Lo de Venezuela no es ni novedad ni impredecible. El chavismo original, el de Hugo Chávez, llegó al poder con un discurso reivindicativo y de clase que impulsaba lo popular por sobre los privilegios de la clase alta, anidada a PDVSA, y desde entonces se impuso el manual populista con altas dosis de utopía para impulsar la movilización. Todo lo heredó Nicolás Maduro, pero lo impregnó de un victimismo insoportable que ha estirado como un chicle hasta el infinito, muy lejos de la idea primigenia y siempre en base a la confrontación y desde la idea del “mal menor”.
La ONU en vez de la OEA, gobiernos de izquierda como el de España o el de Chile y sobre todo, Brasil, están exigiendo la máxima transparencia en una repetición del conteo
Maduro lleva diez años viviendo con un discurso de supervivencia, justificando sus errores agitando amenazas poco tangibles y prometiendo tiempos mejores sin plazos, ni estrategia, ni nada. En paralelo han estallado docenas de casos de corrupción y escándalos de narcotráfico que apenas han permitido saltar de uno mientras PDVSA se convertía de nuevo en el centro de la confrontación: cuando Washington ha necesitado petróleo barato no ha habido problema para levantar sanciones y llegar a acuerdos, incluso para simular elecciones libres.
El domingo se vivieron momentos incómodos y existe un paralelismo evidente con lo que sucedió en Bolivia en 2019. Sin ir más lejos, ni en uno ni en otro país se creía que el gobierno abandonaría el poder ante un resultado adverso, lo que validaba la teoría del fraude antes incluso de que el primer ciudadano pusiera su primera papeleta en la urna.
La mecánica parece perfeccionada.

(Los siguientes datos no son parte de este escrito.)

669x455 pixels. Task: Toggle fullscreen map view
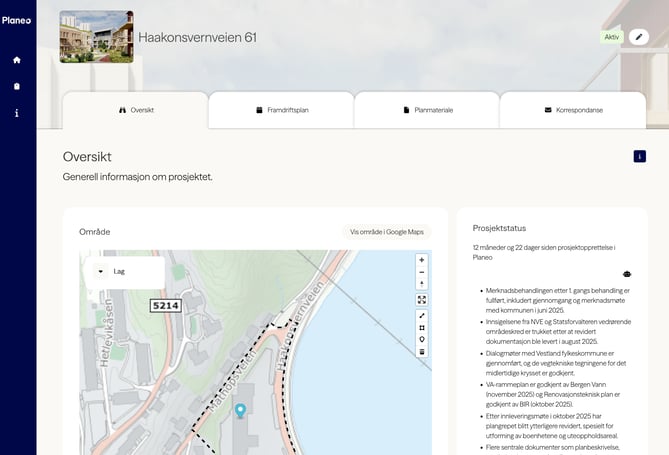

En Bolivia las torpezas del Tribunal y la mala comunicación hizo que se detuviera el cómputo rápido con un resultado ajustado y se reactivara 24 horas después con una holgada diferencia a favor de Morales. En Venezuela se demoraron unas horas en empezar a contar y la primera comunicación del CNE ya dio por irreversible la victoria de Madura con un 80% de las mesas escrutadas. La oposición venezolana, como la boliviana, denuncia que no tiene todas las actas, pues como la boliviana, no pudieron colocar un testigo en cada colegio. Solo en el 30%.

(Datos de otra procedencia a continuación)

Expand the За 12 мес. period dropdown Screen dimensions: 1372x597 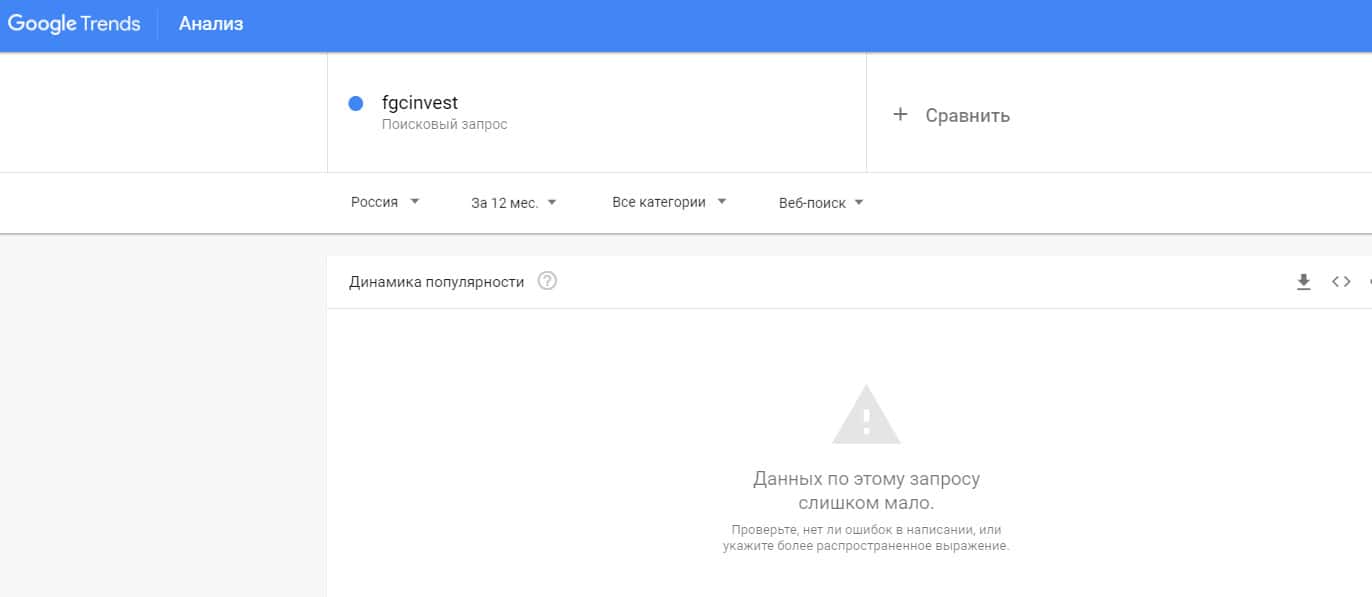(513, 203)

La presión internacional también llega escalonada, pero persistente: la ONU en vez de la OEA, gobiernos de izquierda como el de España o el de Chile y sobre todo, Brasil, están exigiendo la máxima transparencia en una repetición del conteo de votos que puede derivar en cualquier cosa. Lo cierto es que las diferencias entre los resultados de unos y de los otros lo hacen inverosímil.
La pelota está en el tejado de Maduro, que tiene bien estudiado lo que le pasó a Evo una vez que aceptó la mediación internacional de la OEA. Cambiar de tema será difícil, pero el régimen venezolano no parece temer ni a una insurrección de las Fuerza Armadas ni a un motín policial, los dos hechos que acabaron por derrumbar el gobierno de Evo Morales.
Lo que está claro es que la victoria de Maduro es paupérrima: 51% de la votación después de haber sacado del país a casi siete millones de personas, y apenas seis millones de apoyos es demasiado poco para un régimen que quería transformarlo todo.